> [TASK INSTRUCTIONS]
Convert the lines of the items below, from the line containing "You are a GUI" through the end of the items (both ends included), into a JSON list of strings with one string per line. Skip blank lines and omit the pictures.

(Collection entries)
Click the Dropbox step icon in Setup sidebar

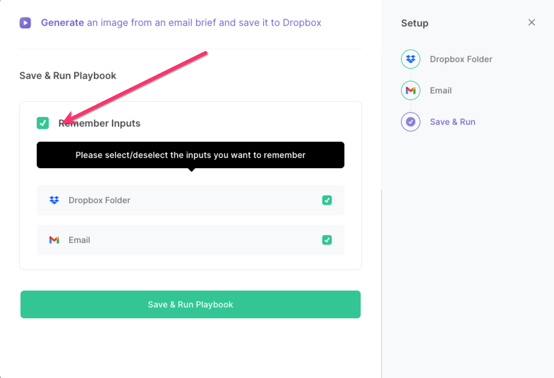coord(410,59)
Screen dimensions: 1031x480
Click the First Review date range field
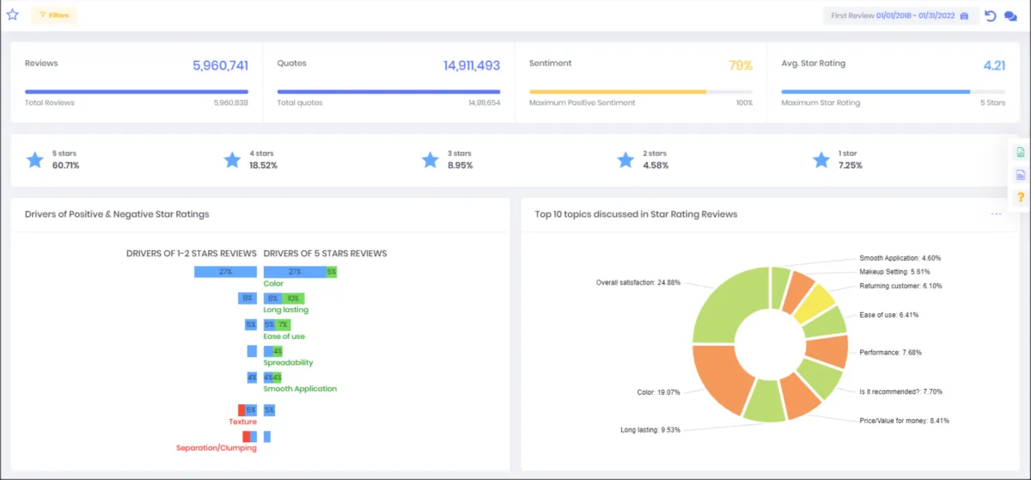click(900, 16)
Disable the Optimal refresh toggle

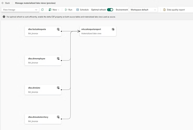pos(110,10)
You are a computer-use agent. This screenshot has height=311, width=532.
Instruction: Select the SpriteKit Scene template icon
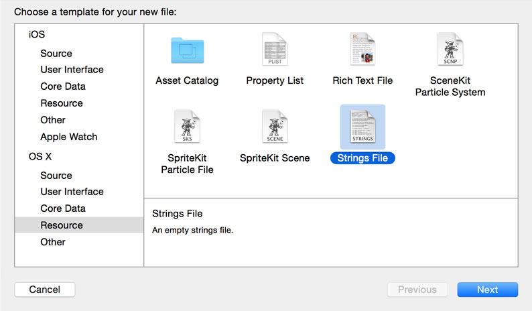pos(275,126)
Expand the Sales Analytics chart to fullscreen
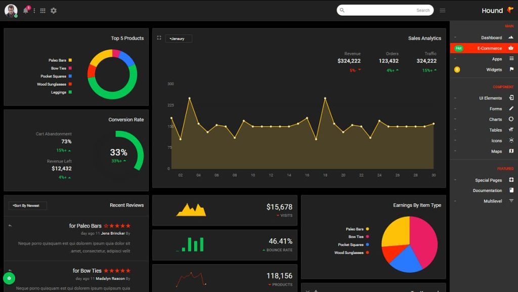 pos(159,38)
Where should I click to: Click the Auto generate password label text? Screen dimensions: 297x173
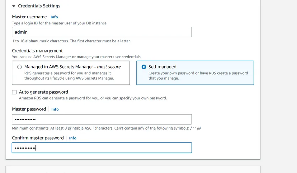[43, 92]
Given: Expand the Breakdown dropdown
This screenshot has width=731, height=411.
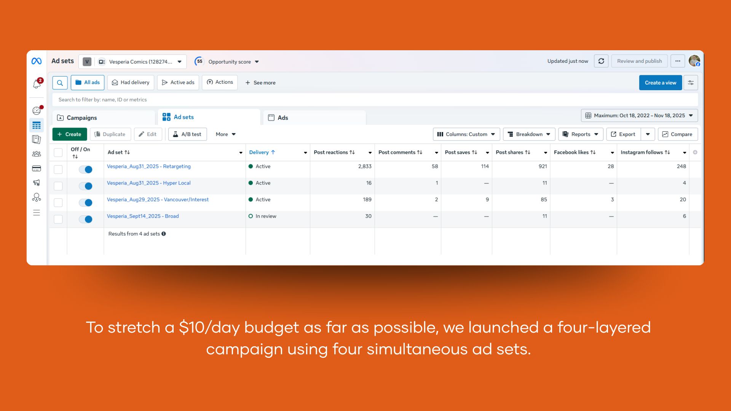Looking at the screenshot, I should (529, 134).
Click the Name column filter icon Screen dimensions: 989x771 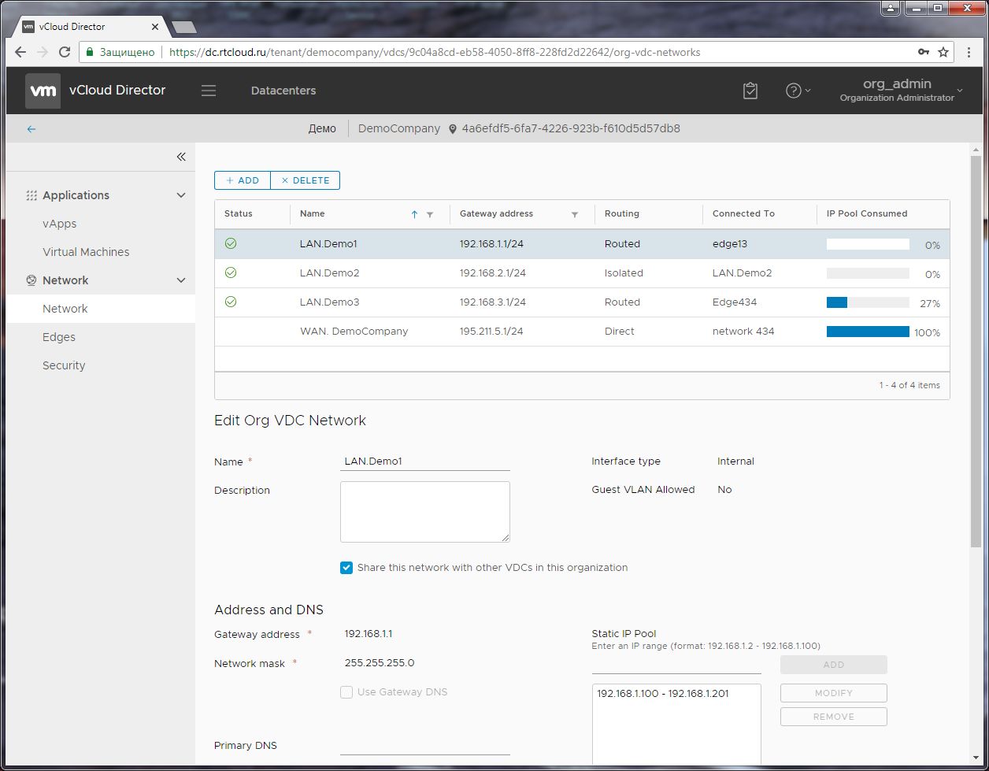pyautogui.click(x=430, y=214)
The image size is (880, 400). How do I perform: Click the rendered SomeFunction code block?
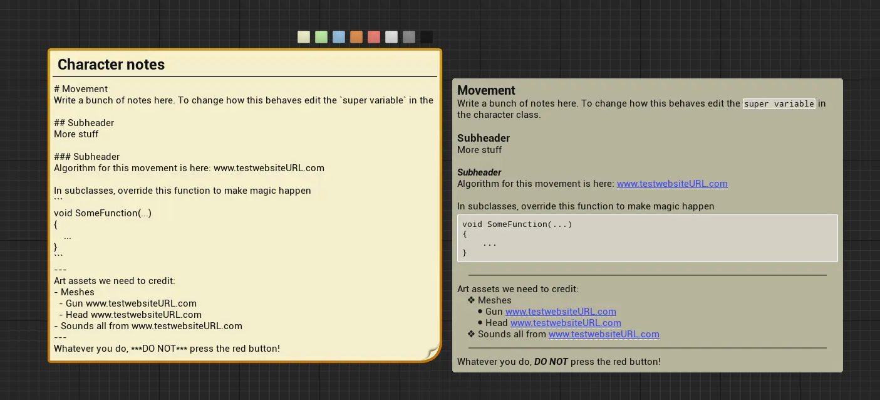pyautogui.click(x=647, y=238)
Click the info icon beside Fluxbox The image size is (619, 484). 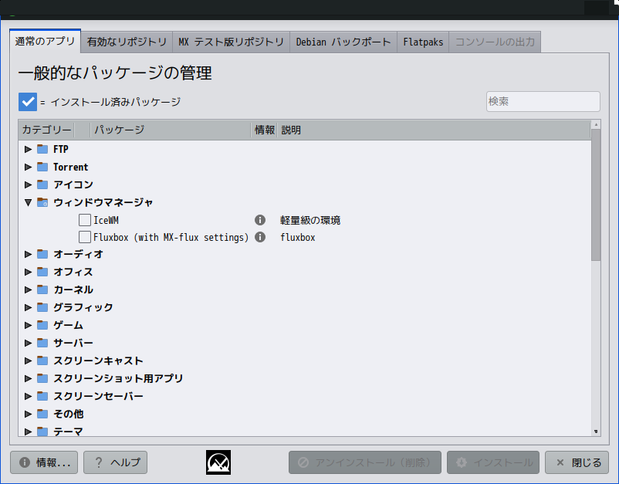(260, 237)
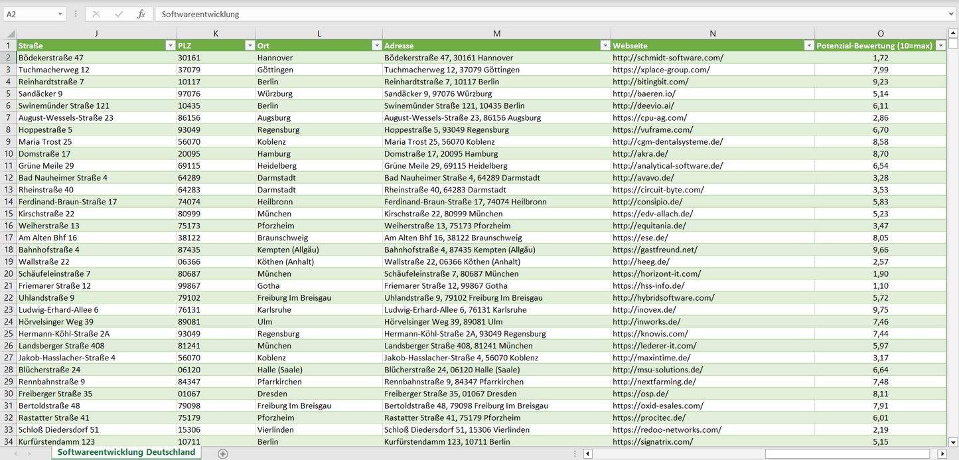Open the Straße column filter dropdown
Screen dimensions: 959x460
pyautogui.click(x=170, y=46)
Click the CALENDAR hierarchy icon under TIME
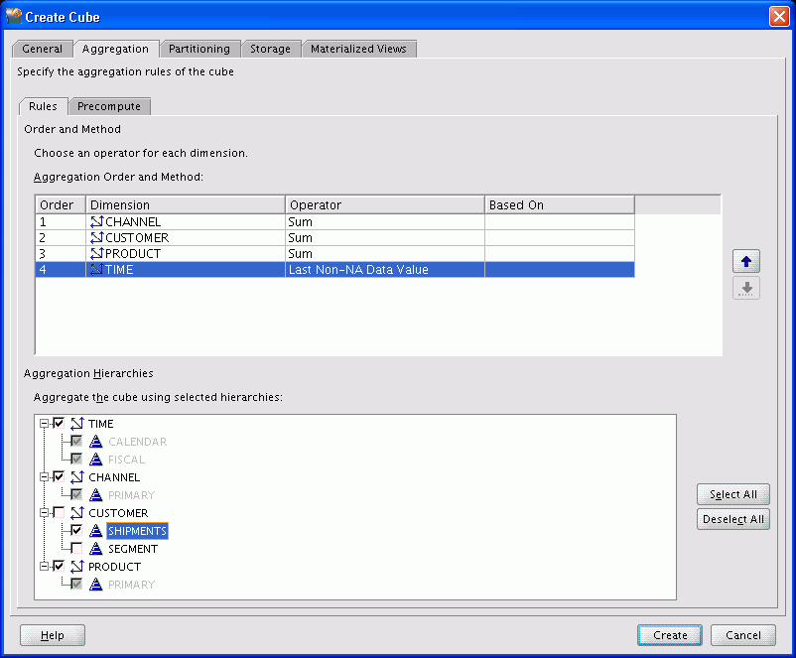Screen dimensions: 796x658 point(95,441)
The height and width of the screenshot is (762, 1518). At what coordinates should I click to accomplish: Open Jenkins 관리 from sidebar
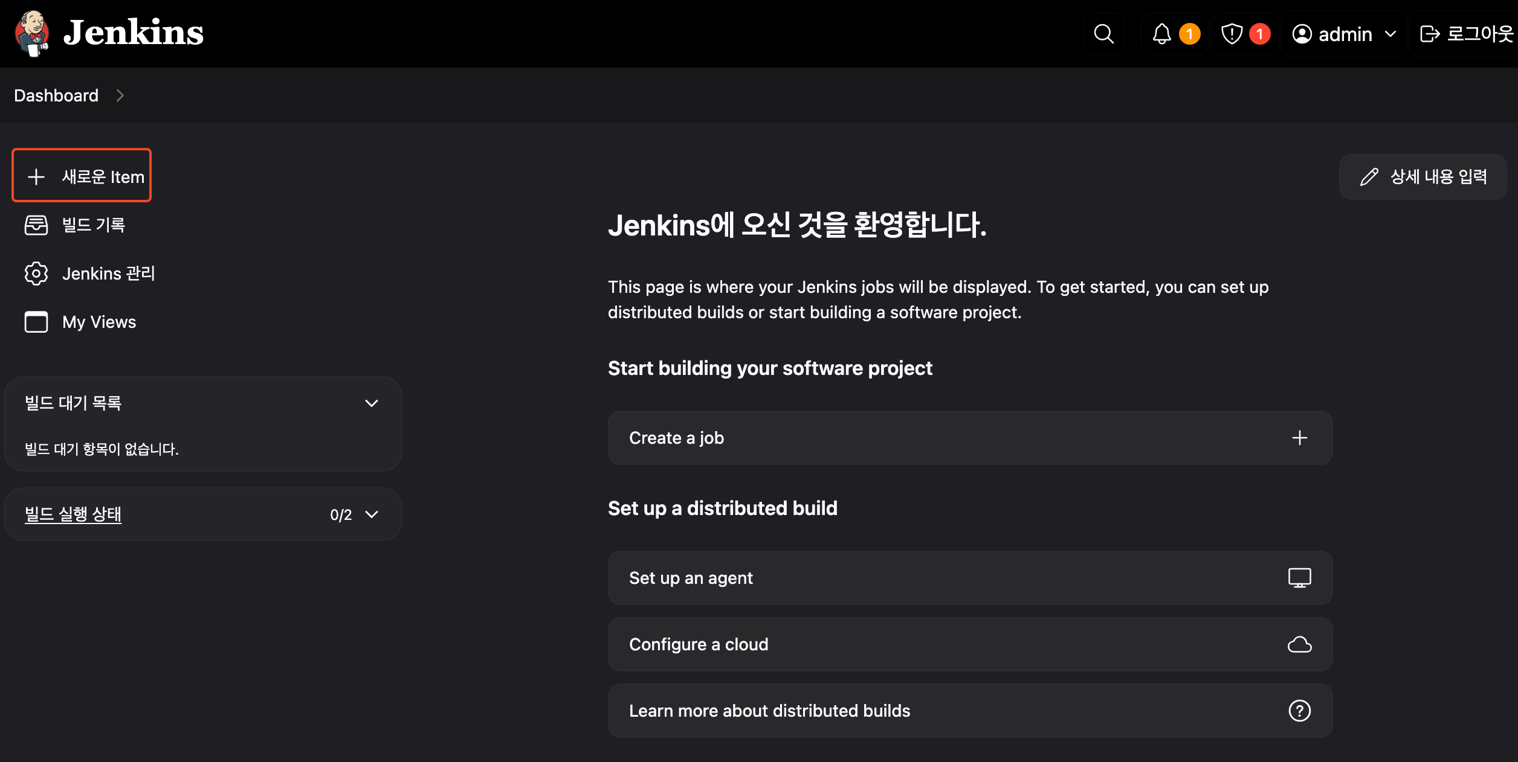click(109, 274)
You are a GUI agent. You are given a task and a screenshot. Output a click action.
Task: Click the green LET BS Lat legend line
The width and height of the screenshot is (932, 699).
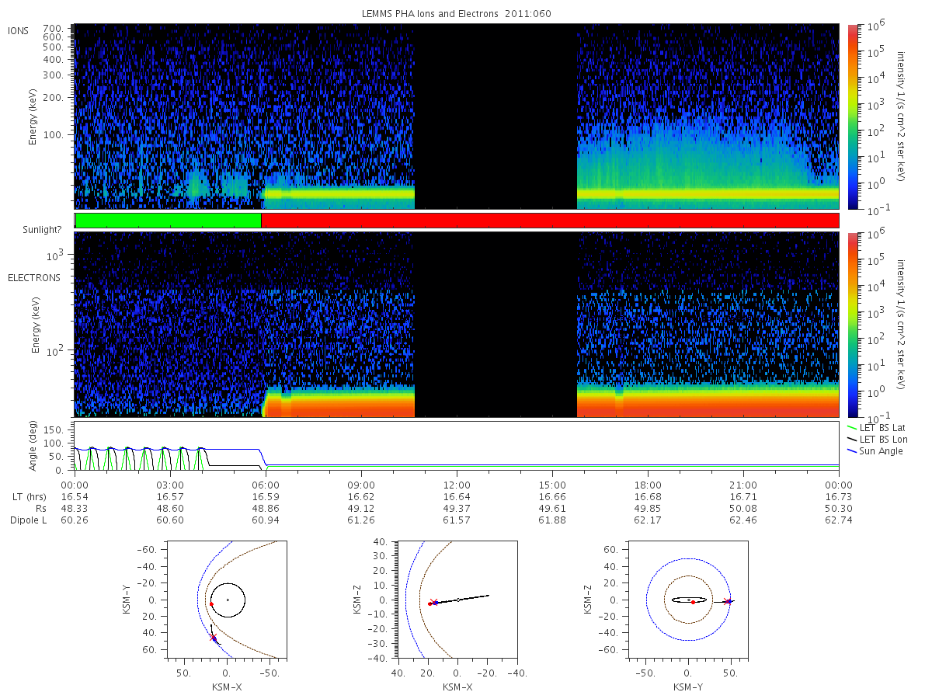coord(853,428)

> [RESULT OF THIS EXERCISE]
[
  "You are a GUI agent. You are given a task and a screenshot. Output a click action.",
  "Task: Click the green LET BS Lat legend line",
  "The width and height of the screenshot is (932, 699).",
  "coord(853,428)"
]